In the central England village of Cauldon, residents have complained in the past few years to the local council and Britain’s environmental regulator about noise, dust and smoke coming from a nearby cement plant owned by Holcim. Those efforts have failed to derail the expansion of that facility to burn more plastic.
When completed next year, alternative fuel, including “non-recyclable” plastics such as potato chip bags, will account for up to 85 percent of the facility’s fuel, planning documents filed with local authorities showed.

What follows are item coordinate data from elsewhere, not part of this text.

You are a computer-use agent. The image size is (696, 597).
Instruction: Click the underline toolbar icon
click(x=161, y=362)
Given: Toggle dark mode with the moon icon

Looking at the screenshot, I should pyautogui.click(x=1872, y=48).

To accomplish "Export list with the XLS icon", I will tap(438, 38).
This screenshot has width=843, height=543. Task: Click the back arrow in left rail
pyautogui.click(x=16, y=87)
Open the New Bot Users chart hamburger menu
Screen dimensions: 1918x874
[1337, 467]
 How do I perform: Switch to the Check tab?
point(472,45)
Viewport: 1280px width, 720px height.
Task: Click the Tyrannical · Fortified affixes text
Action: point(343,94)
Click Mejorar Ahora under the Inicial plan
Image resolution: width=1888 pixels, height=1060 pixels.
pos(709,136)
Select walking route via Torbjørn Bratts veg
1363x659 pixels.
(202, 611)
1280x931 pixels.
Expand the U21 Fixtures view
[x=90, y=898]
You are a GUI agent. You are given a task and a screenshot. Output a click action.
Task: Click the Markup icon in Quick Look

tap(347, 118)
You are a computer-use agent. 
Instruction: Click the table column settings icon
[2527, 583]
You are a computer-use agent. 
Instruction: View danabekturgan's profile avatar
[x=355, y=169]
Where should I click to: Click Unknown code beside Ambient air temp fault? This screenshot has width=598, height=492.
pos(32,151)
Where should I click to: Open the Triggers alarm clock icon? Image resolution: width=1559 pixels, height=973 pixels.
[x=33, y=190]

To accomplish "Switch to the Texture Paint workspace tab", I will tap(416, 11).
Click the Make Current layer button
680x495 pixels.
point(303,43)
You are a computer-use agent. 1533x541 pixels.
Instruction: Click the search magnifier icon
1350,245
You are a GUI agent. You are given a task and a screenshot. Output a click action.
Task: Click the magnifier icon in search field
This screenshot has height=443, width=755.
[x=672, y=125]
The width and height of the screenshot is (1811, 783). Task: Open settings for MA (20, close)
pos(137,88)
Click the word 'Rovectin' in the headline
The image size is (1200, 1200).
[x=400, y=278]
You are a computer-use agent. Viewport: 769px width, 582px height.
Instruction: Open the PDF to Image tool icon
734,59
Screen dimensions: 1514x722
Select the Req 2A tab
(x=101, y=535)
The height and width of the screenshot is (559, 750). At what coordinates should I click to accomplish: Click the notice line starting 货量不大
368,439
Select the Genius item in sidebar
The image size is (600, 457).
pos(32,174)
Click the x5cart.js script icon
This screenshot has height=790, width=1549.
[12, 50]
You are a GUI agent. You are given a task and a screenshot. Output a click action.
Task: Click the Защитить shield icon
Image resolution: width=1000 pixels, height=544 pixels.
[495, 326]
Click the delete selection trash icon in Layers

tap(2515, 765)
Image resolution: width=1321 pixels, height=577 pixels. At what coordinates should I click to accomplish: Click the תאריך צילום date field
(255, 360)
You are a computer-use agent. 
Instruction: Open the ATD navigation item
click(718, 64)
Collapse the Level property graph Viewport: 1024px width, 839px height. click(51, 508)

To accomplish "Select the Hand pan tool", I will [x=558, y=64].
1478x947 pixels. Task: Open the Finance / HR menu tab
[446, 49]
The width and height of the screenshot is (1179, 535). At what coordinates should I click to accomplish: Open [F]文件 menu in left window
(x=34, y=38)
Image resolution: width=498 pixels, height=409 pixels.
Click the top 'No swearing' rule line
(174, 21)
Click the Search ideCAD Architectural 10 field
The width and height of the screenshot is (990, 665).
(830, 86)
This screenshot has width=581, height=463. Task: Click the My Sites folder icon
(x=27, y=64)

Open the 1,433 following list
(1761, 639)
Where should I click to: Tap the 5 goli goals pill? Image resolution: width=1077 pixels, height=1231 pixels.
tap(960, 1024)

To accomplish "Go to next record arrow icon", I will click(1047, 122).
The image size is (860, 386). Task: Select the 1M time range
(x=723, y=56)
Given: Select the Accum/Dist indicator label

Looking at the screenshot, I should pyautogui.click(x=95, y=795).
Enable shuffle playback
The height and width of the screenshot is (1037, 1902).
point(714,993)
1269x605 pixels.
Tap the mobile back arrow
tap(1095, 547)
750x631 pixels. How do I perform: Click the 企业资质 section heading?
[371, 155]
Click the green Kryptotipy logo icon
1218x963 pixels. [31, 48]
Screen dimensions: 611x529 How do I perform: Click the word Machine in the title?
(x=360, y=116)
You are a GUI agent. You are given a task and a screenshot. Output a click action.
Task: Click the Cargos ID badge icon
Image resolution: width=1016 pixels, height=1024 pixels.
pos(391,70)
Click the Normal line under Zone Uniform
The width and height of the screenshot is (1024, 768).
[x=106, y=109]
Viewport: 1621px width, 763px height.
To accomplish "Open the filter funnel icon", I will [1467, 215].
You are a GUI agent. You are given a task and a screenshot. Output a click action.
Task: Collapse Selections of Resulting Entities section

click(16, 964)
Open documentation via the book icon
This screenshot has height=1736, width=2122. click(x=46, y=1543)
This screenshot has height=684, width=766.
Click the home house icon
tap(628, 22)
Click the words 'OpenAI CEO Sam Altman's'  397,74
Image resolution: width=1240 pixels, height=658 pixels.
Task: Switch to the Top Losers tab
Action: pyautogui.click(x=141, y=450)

The move could recover energy from plastic waste otherwise destined for landfills, the documents said.
Cauldon resident Lucy Ford, 42, said the cement maker’s plans have only added to some villagers’ fears about emissions.
“They say they are the answer to all of our plastic prayers,” she said. “I don’t like the idea of it.”
Pieters said that he understood the community’s concerns.
He said the company complies with local regulations and that it carefully monitors the plant’s emissions, which would be lowered by the upgrades.
The British Environment Agency said in an e-mail that it took all complaints about the plant seriously.
It said the Cauldon facility has a permit to burn waste and that the plant has to comply with its regulations.
In Indonesia, Unilever and SBI said that using plastic for energy was preferable to leaving it in a landfill.
Local environmentalists said that they are alarmed that cement kilns could be shaping up as the fix for a nation flooded with plastic waste.
It would allow consumer brands to continue business as usual, while adding to Indonesia’s air-quality woes, said Yobel Novian Putra, an advocate with the Global Alliance for Incinerator Alternatives, a coalition of groups working to eliminate waste.
“It’s like moving the landfill from the ground to the sky,” Putra said.